**What needs to be done:** Pick out every line of the listing that contains the string "header", matching case exactly, and copy each one.
+--
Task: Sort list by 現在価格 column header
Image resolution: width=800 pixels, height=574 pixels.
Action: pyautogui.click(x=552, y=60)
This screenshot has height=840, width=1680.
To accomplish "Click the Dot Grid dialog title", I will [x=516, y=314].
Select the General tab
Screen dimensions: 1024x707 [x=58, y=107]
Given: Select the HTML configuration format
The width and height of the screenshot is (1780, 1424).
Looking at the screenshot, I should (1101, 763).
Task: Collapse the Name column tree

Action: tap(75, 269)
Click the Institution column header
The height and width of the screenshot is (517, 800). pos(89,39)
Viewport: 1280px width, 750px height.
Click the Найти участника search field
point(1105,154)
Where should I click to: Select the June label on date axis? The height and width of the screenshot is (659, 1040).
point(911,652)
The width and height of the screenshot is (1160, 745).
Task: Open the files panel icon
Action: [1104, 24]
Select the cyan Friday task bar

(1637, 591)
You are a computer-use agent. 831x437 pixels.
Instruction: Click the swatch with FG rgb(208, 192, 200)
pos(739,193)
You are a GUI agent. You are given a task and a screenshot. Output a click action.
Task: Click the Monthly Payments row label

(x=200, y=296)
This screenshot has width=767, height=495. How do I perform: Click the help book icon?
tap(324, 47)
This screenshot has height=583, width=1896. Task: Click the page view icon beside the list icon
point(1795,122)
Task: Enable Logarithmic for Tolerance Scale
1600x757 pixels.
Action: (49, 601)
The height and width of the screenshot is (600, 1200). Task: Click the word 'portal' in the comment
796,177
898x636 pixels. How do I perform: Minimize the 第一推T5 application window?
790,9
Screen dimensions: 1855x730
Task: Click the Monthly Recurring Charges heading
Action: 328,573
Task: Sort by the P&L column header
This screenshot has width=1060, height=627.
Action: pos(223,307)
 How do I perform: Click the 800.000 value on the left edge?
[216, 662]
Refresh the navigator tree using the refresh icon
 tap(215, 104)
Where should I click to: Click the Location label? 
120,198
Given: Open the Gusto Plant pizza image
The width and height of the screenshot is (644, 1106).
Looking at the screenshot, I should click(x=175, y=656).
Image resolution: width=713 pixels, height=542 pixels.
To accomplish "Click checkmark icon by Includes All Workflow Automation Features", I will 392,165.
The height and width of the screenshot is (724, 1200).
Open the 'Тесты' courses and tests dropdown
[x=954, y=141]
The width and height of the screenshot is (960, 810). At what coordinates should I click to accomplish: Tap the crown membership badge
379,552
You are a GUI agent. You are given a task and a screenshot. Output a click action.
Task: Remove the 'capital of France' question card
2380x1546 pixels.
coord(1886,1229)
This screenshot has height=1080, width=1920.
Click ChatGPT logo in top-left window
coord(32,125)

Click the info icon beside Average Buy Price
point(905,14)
+--
**Finished exercise:**
Task: Sort list by 現在価格 column header
Click the Institution column header
Task: Sort by the P&L column header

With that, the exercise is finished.